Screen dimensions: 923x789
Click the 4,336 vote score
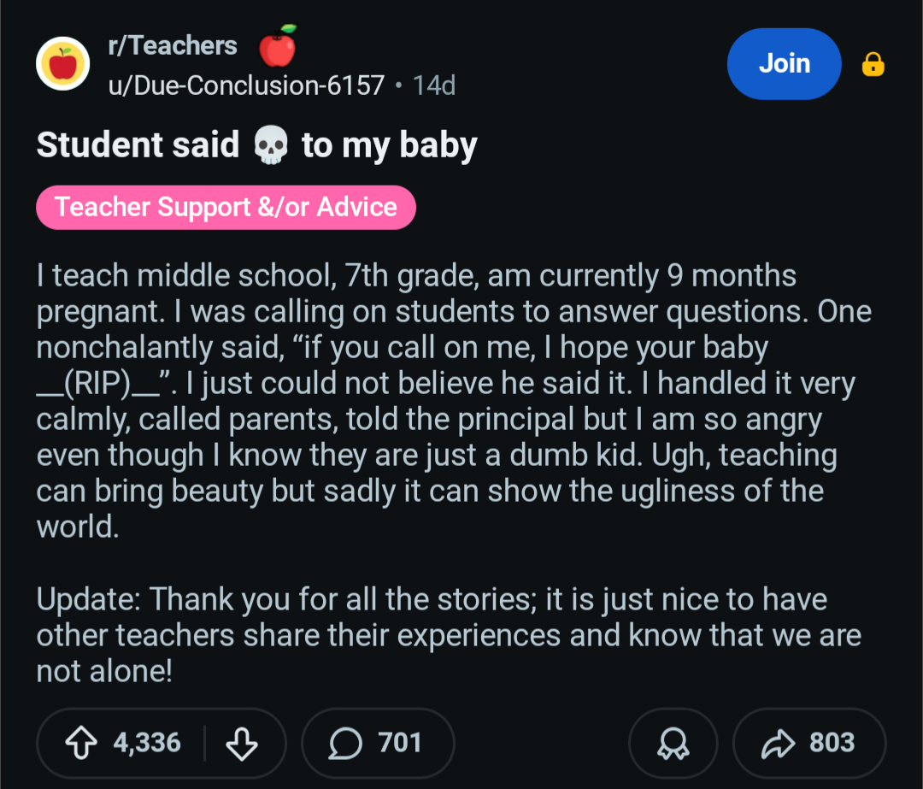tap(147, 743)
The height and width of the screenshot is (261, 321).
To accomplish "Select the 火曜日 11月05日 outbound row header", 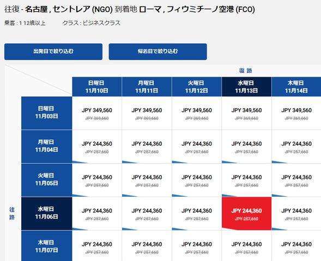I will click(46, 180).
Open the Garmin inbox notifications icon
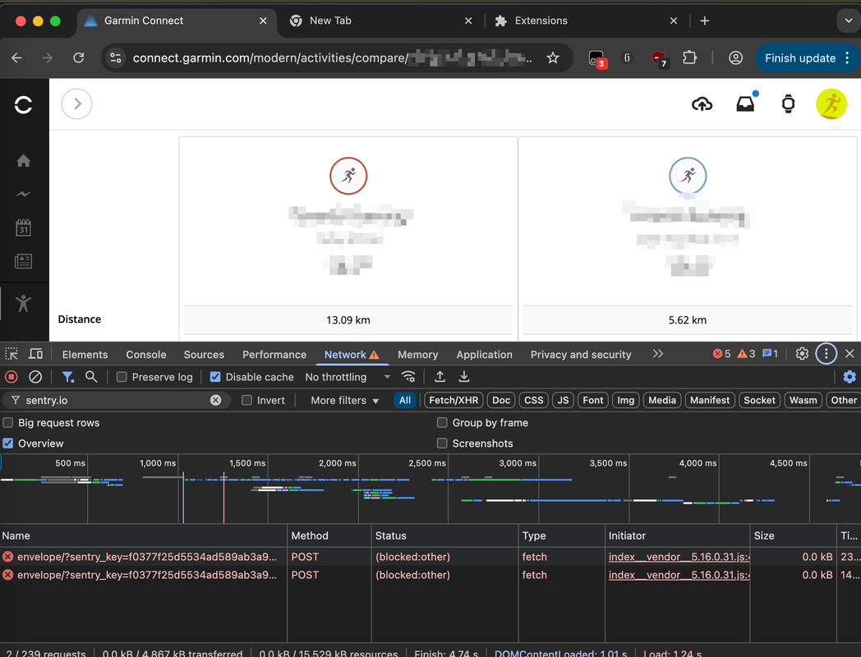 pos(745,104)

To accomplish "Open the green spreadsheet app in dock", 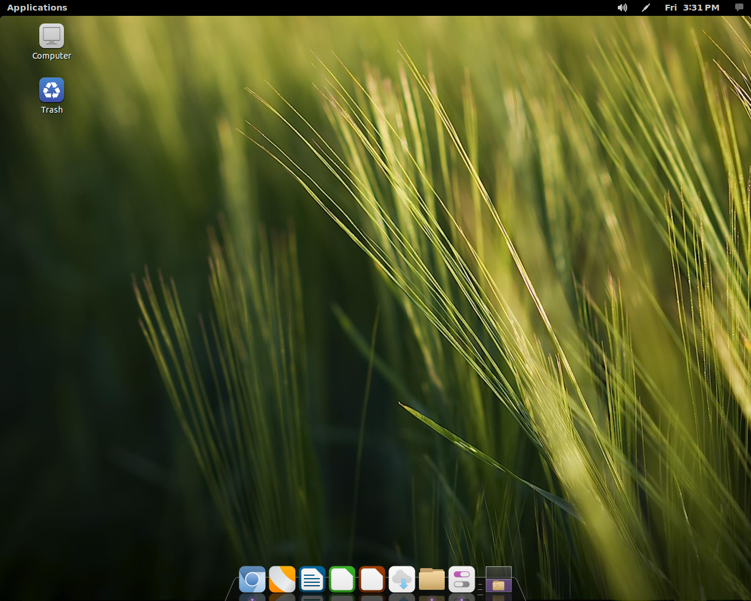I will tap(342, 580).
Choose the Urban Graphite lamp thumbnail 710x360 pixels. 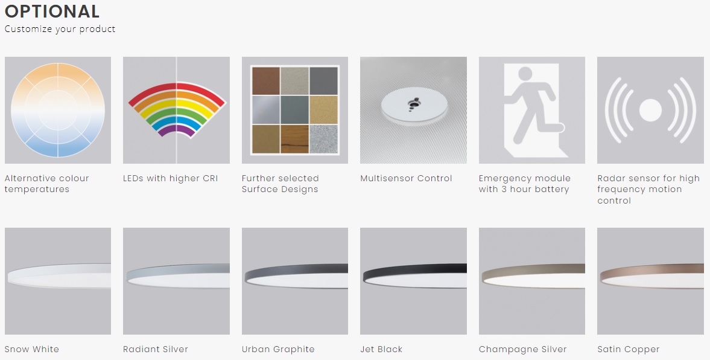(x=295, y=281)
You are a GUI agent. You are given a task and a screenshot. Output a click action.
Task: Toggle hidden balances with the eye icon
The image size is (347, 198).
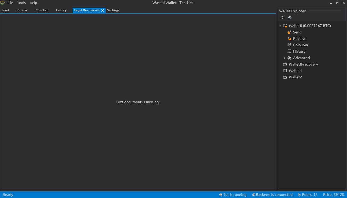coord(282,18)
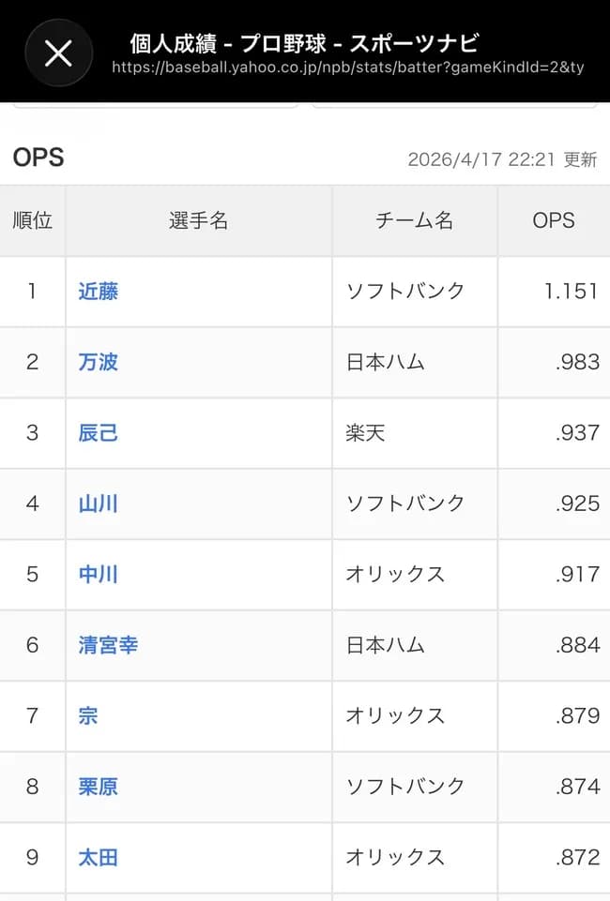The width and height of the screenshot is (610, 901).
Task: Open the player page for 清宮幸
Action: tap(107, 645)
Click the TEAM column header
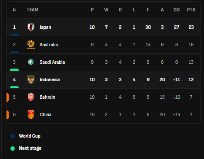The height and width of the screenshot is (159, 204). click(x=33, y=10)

### AIM OF THE TASK
Repeat verbatim the range of lines that opens at the line containing "Task: Toggle hidden" and closes at the last line of the entries, excluding all pictures.

### RESULT OF THIS TASK
Task: Toggle hidden balances with the eye icon
The image size is (347, 198).
coord(282,18)
The width and height of the screenshot is (610, 901).
Task: Open the player page for 清宮幸
Action: tap(107, 645)
Click the TEAM column header
The height and width of the screenshot is (159, 204). click(x=33, y=10)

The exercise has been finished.